Attack Surface Management directly addresses the ENS controls auditors check most carefully. op.exp.1 requires a current asset inventory — ASM automatically discovers all your internet-facing assets with weekly scans. op.exp.7 requires documented vulnerability management — ASM scans for CVEs and logs every finding with timestamps and remediation status. op.mon.3 requires continuous monitoring — ASM provides weekly automated external perimeter scanning with an auditable log. Instead of manually gathering evidence before an audit, you always have it ready.
Is ENS certification mandatory for private companies?
ENS certification is mandatory for private companies specifically in the context of public sector contracts. If you supply IT services, software, cloud infrastructure, or managed services to a Spanish public body, and those services form part of a system classified as Medium or High, you must hold a Certificate of Conformity for the services in scope. Private companies with no public sector business are not directly covered — but companies processing personal data under Spain's LOPDGDD may reference ENS as a security standard, and critical infrastructure operators face overlapping obligations under NIS2.
How does ENS relate to NIS2?
ENS and NIS2 are complementary frameworks. ENS covers the Spanish public sector and its supply chain; NIS2 covers essential and important entities across the EU economy. Spain missed the October 2024 NIS2 transposition deadline and received a European Commission reasoned opinion in May 2025. The draft Spanish NIS2 law now before Parliament explicitly recognizes ENS certification — particularly ENS High — as a compliance pathway for meeting NIS2 obligations. Organizations that invest in ENS compliance now are positioning themselves to satisfy both frameworks once the Spanish NIS2 law passes, expected in 2026.
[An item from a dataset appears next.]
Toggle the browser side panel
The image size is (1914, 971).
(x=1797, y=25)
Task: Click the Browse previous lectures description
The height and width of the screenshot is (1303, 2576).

How long does ENS certification take?
ENS certification timelines vary by system complexity and security level. For a Medium system, you can typically expect 3 to 6 months from starting your gap assessment to receiving your Certificate of Conformity — assuming your security controls are largely in place. The process includes a formal risk analysis, a Statement of Applicability (Declaración de Aplicabilidad), implementing all applicable Annex II measures, and a third-party audit by an ENAC-accredited body. Organizations that start with an automated gap assessment against op.exp and op.mon controls — the areas auditors focus on most — significantly reduce the time to certification. The certificate is valid for two years.